Give the number of lines in the material below that contain the word "Task", and nothing else.
[Start of Attachment]
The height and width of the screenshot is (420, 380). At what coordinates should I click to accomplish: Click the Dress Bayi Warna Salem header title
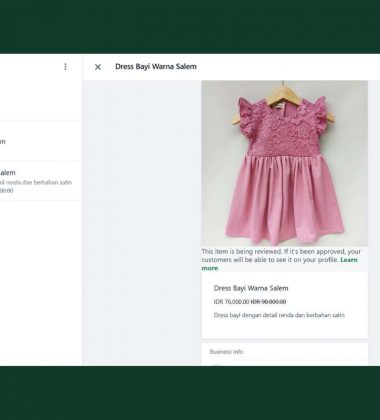[156, 66]

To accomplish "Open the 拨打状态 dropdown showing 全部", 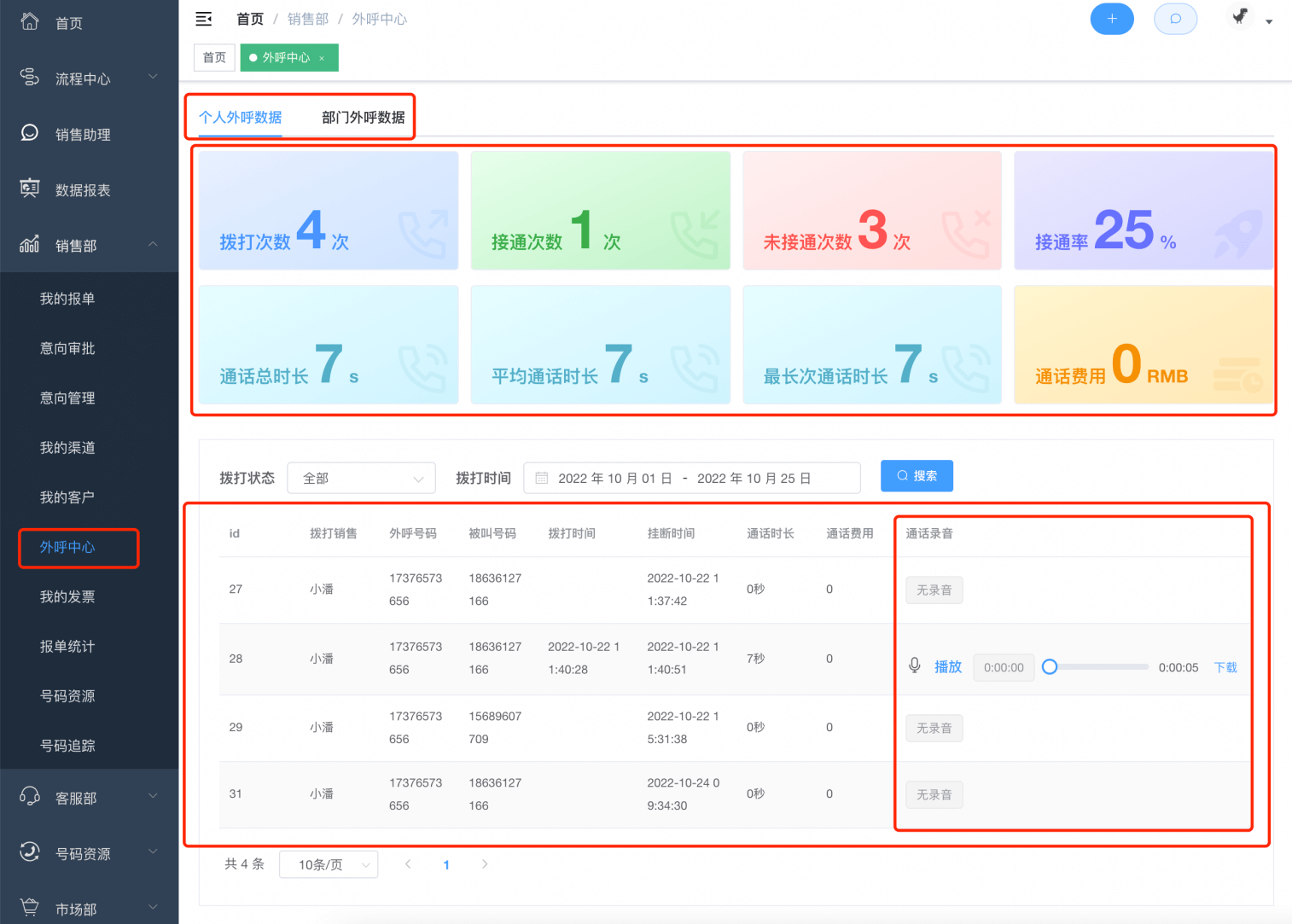I will click(361, 479).
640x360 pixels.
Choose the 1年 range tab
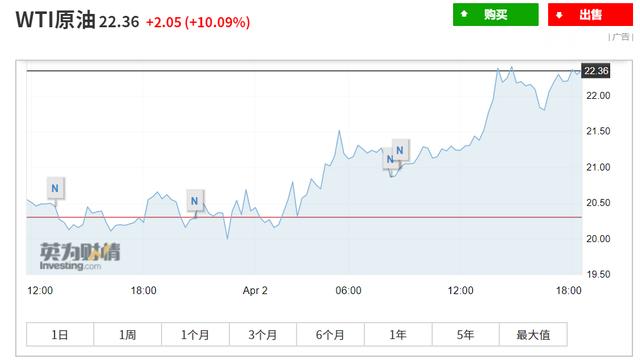click(398, 335)
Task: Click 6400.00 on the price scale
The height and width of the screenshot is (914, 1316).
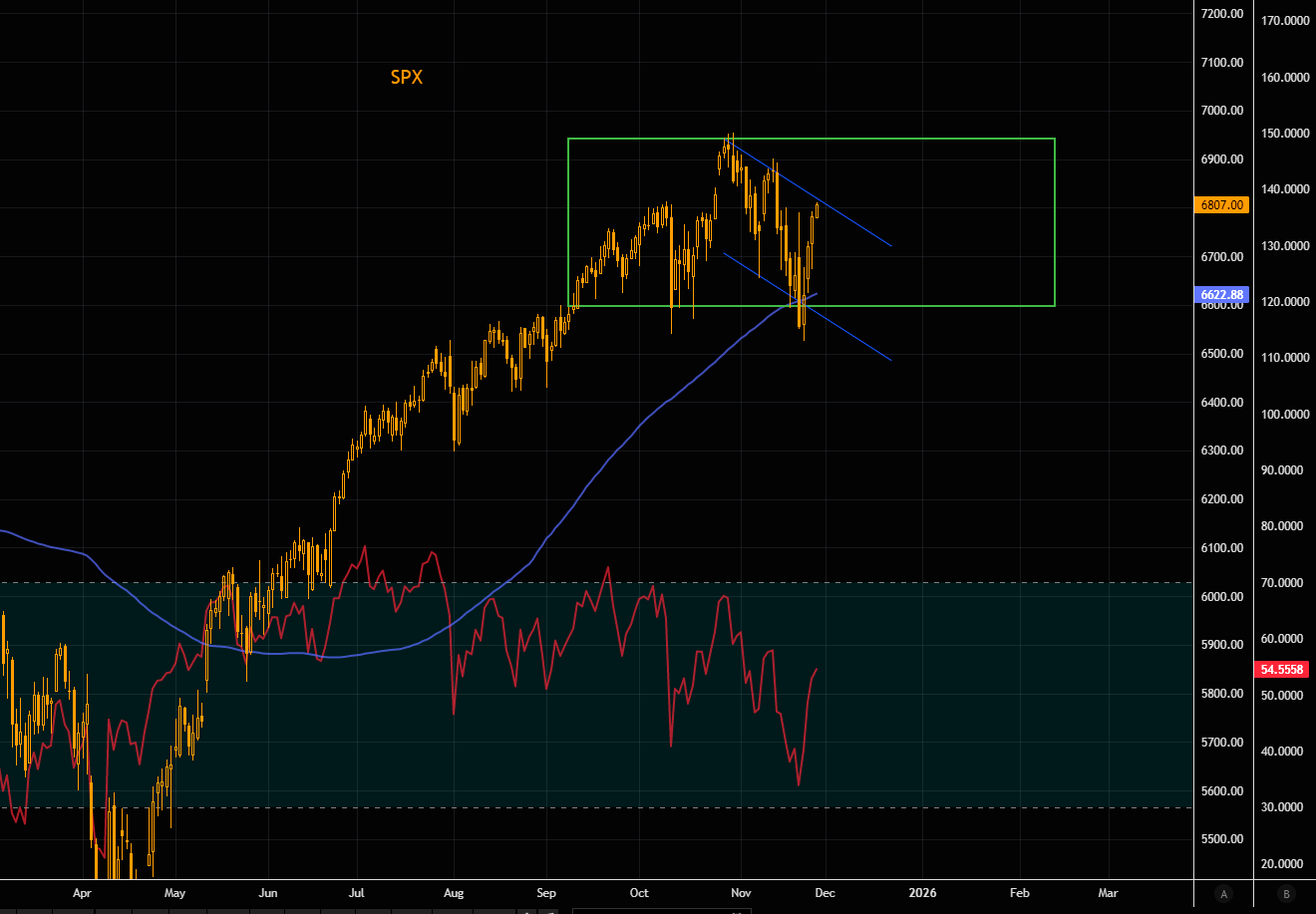Action: click(x=1221, y=403)
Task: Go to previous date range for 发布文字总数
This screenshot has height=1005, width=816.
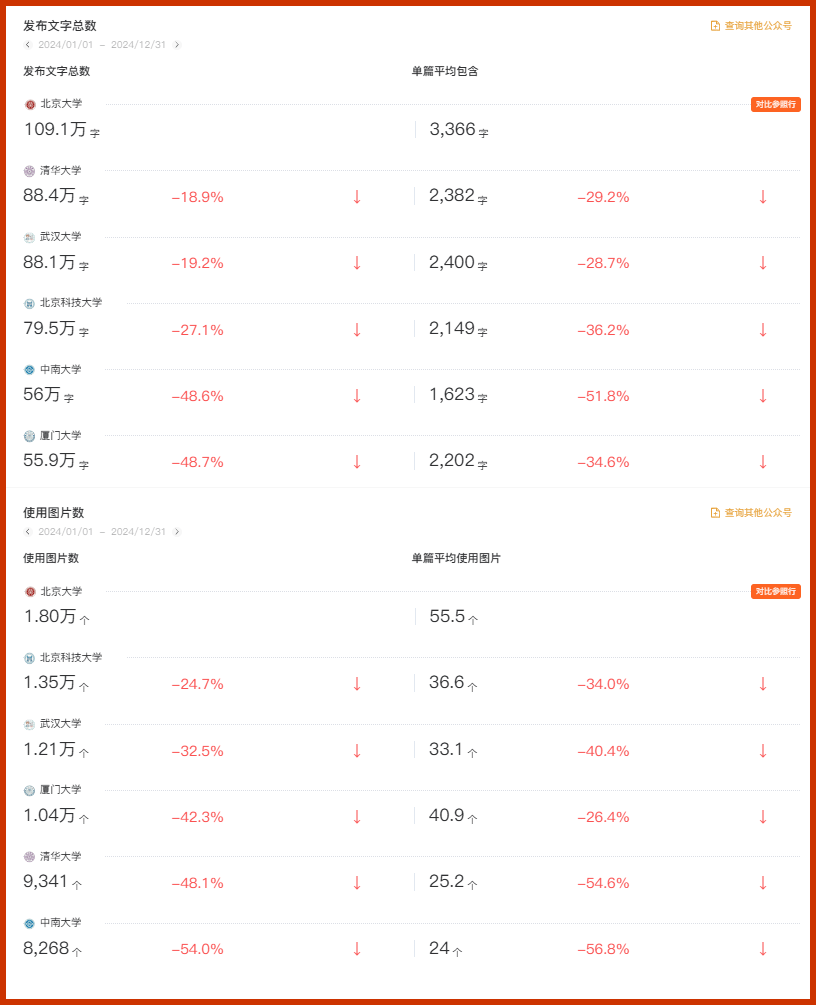Action: click(x=28, y=45)
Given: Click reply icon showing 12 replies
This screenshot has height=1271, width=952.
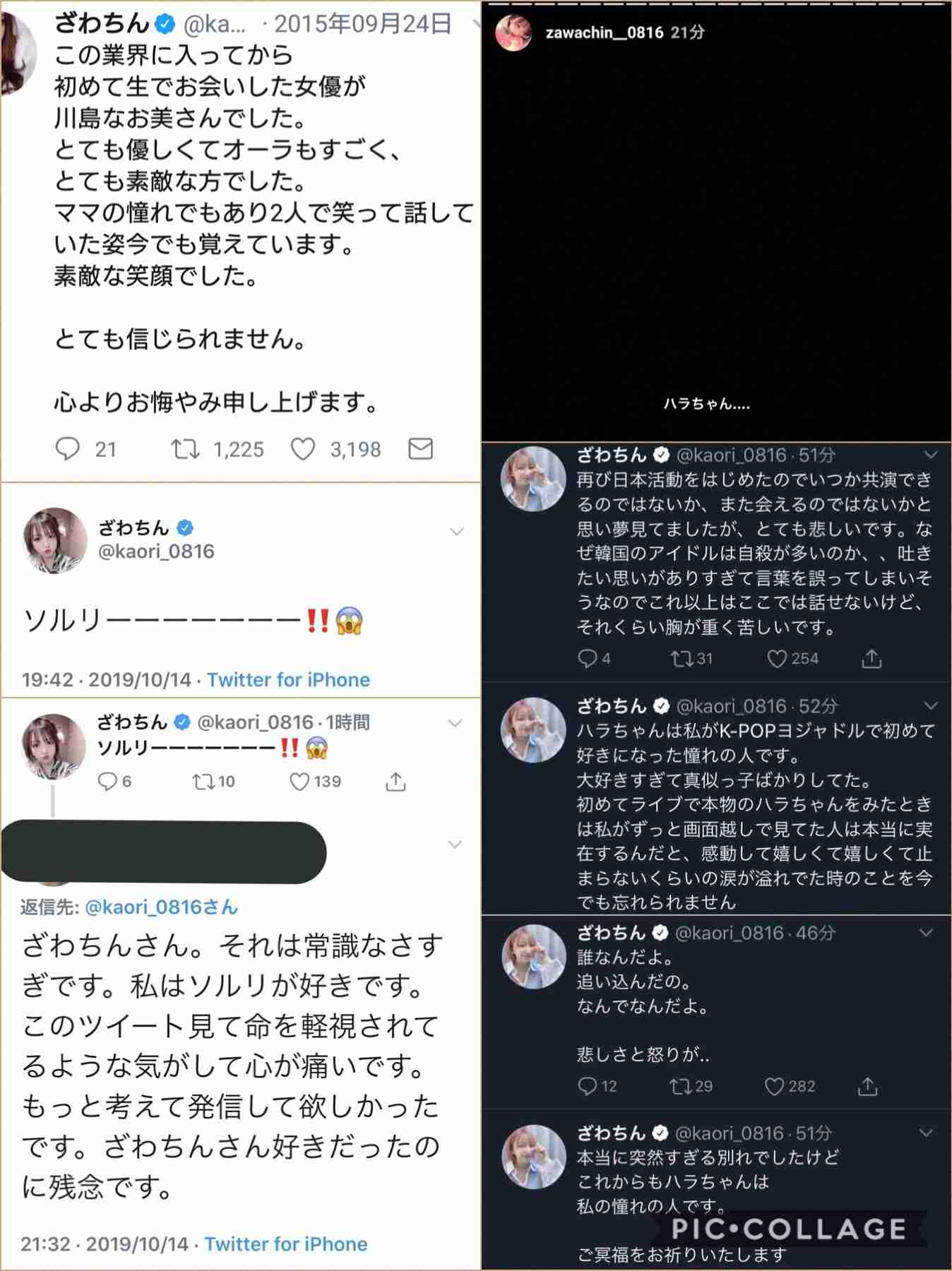Looking at the screenshot, I should pyautogui.click(x=587, y=1086).
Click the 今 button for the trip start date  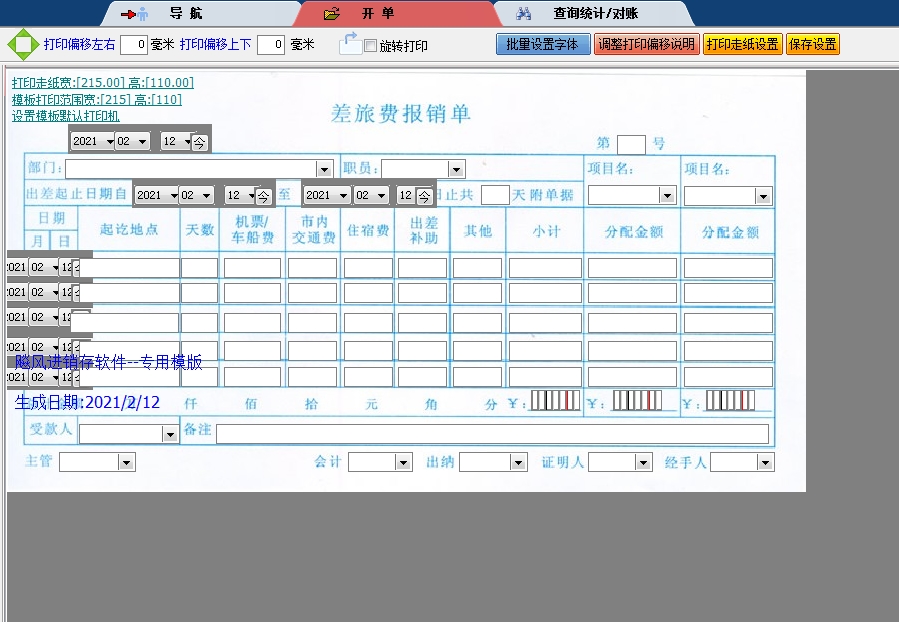point(263,196)
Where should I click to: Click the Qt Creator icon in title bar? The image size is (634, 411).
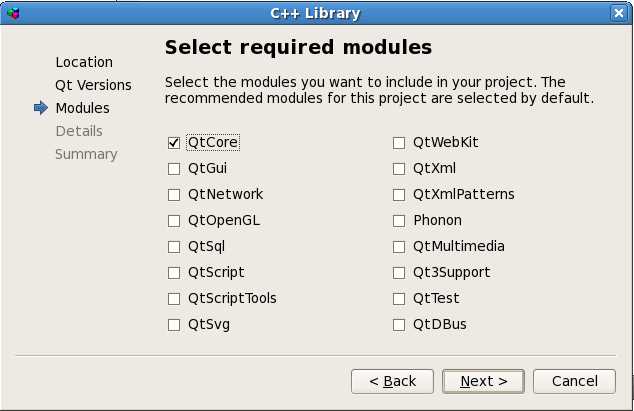pos(13,13)
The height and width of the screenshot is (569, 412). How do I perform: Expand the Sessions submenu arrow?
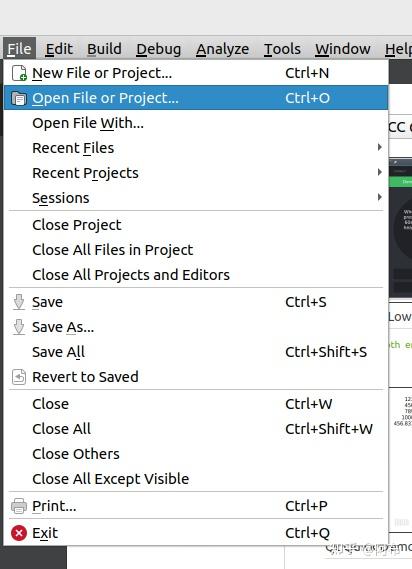tap(379, 197)
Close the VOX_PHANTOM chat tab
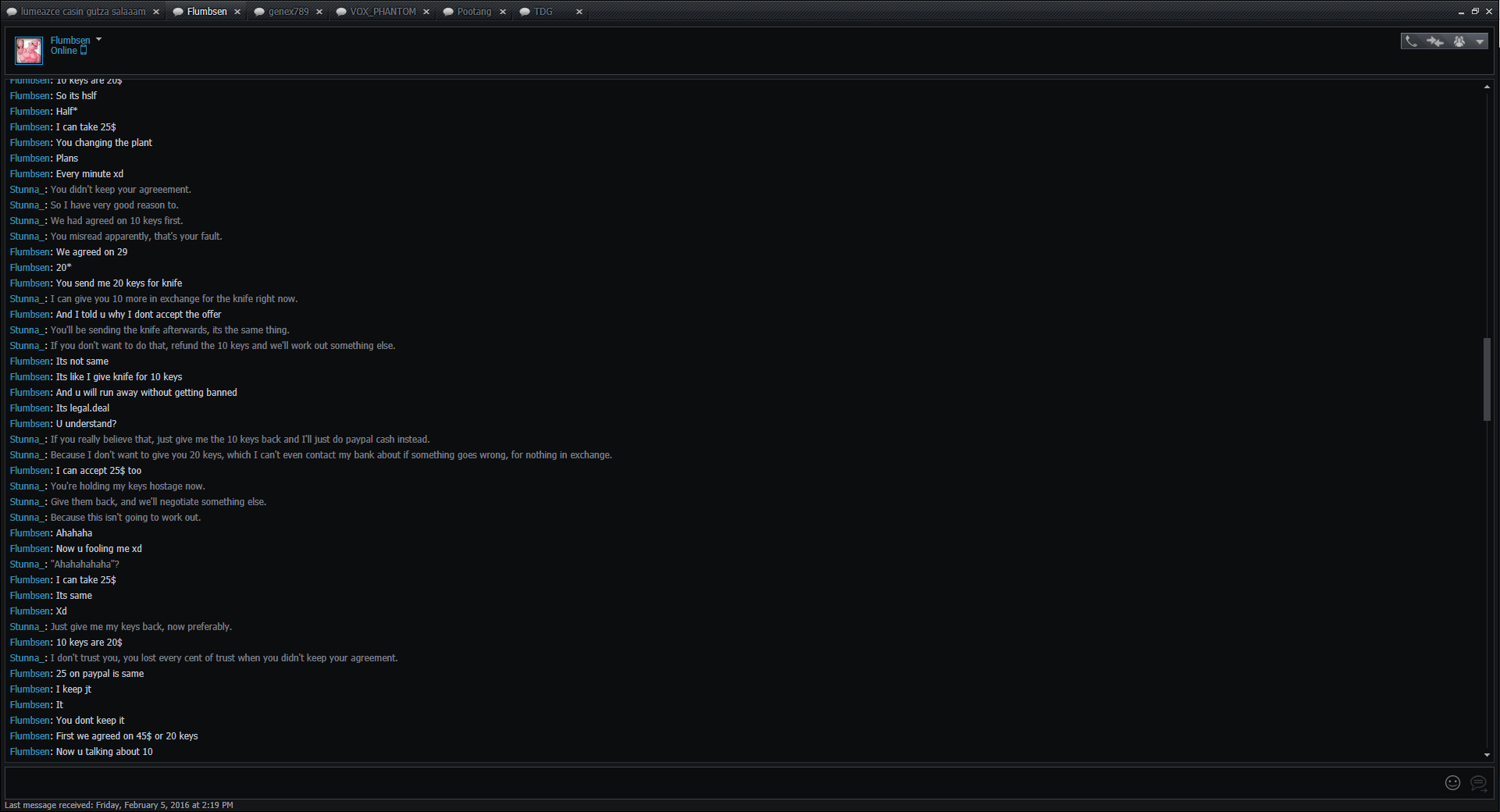The width and height of the screenshot is (1500, 812). 426,12
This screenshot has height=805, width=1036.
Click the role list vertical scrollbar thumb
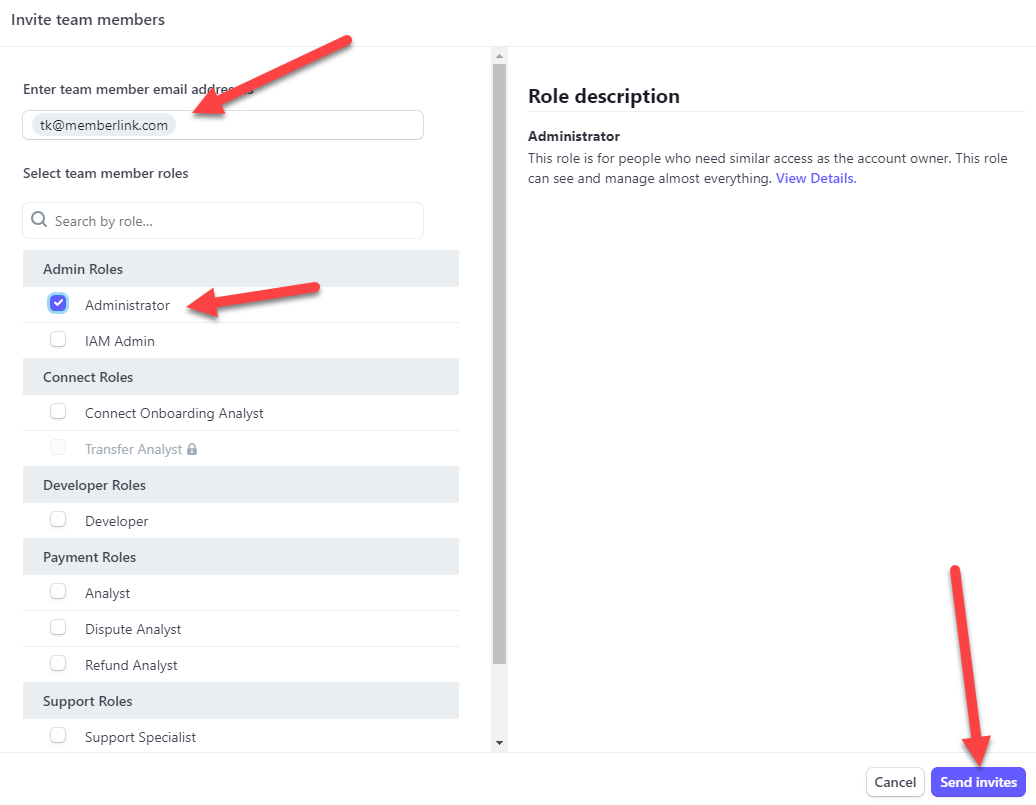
[End of Attachment]
**EXPECTED OUTPUT:** 2